> _WHAT THIS TASK INVOLVES_: Recast the records below as a Markdown table with the columns Row and Text. Give each nonblank line its own row, numbered in order.

> _INFORMATION SHOWN_:
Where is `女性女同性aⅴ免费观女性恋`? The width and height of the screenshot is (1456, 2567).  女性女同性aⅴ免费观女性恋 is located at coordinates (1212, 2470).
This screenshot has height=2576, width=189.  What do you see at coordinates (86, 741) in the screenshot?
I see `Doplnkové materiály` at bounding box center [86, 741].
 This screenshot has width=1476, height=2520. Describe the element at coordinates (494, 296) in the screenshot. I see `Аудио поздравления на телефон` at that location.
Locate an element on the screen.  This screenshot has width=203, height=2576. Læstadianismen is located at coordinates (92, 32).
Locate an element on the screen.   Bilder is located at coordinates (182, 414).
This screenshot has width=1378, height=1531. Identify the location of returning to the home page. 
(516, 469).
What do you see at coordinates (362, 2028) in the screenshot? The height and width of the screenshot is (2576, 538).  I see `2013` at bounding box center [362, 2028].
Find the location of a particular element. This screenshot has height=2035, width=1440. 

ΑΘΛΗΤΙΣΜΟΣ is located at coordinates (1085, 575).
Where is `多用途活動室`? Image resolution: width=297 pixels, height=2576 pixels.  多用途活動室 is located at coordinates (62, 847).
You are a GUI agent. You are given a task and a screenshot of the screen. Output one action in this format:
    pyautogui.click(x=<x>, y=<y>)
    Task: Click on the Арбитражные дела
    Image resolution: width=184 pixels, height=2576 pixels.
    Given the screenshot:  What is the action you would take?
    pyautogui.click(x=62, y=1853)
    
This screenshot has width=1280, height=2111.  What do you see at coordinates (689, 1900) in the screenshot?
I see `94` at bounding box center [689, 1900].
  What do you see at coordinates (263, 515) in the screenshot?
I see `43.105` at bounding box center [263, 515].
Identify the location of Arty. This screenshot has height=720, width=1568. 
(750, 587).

> _THE REPLY_:
| Row | Text |
|---|---|
| 1 | Where is `女性女同性aⅴ免费观女性恋`? The width and height of the screenshot is (1456, 2567).  女性女同性aⅴ免费观女性恋 is located at coordinates (1212, 2470). |
| 2 | This screenshot has height=2576, width=189.  What do you see at coordinates (86, 741) in the screenshot? |
| 3 | I see `Doplnkové materiály` at bounding box center [86, 741]. |
| 4 |  This screenshot has width=1476, height=2520. Describe the element at coordinates (494, 296) in the screenshot. I see `Аудио поздравления на телефон` at that location. |
| 5 | Locate an element on the screen.  This screenshot has width=203, height=2576. Læstadianismen is located at coordinates (92, 32). |
| 6 | Locate an element on the screen.   Bilder is located at coordinates (182, 414). |
| 7 | This screenshot has width=1378, height=1531. Identify the location of returning to the home page.  |
| 8 | (516, 469). |
| 9 | What do you see at coordinates (362, 2028) in the screenshot? The height and width of the screenshot is (2576, 538).  I see `2013` at bounding box center [362, 2028]. |
| 10 | Find the location of a particular element. This screenshot has height=2035, width=1440.  |
| 11 | ΑΘΛΗΤΙΣΜΟΣ is located at coordinates (1085, 575). |
| 12 | Where is `多用途活動室`? Image resolution: width=297 pixels, height=2576 pixels.  多用途活動室 is located at coordinates (62, 847). |
| 13 | You are a GUI agent. You are given a task and a screenshot of the screen. Output one action in this format: |
| 14 |     pyautogui.click(x=<x>, y=<y>) |
| 15 |     Task: Click on the Арбитражные дела |
| 16 |     Image resolution: width=184 pixels, height=2576 pixels. |
| 17 |     Given the screenshot:  What is the action you would take? |
| 18 |     pyautogui.click(x=62, y=1853) |
| 19 | This screenshot has width=1280, height=2111.  What do you see at coordinates (689, 1900) in the screenshot? |
| 20 | I see `94` at bounding box center [689, 1900]. |
| 21 |   What do you see at coordinates (263, 515) in the screenshot? |
| 22 | I see `43.105` at bounding box center [263, 515]. |
| 23 | Identify the location of Arty. This screenshot has height=720, width=1568.  |
| 24 | (750, 587). |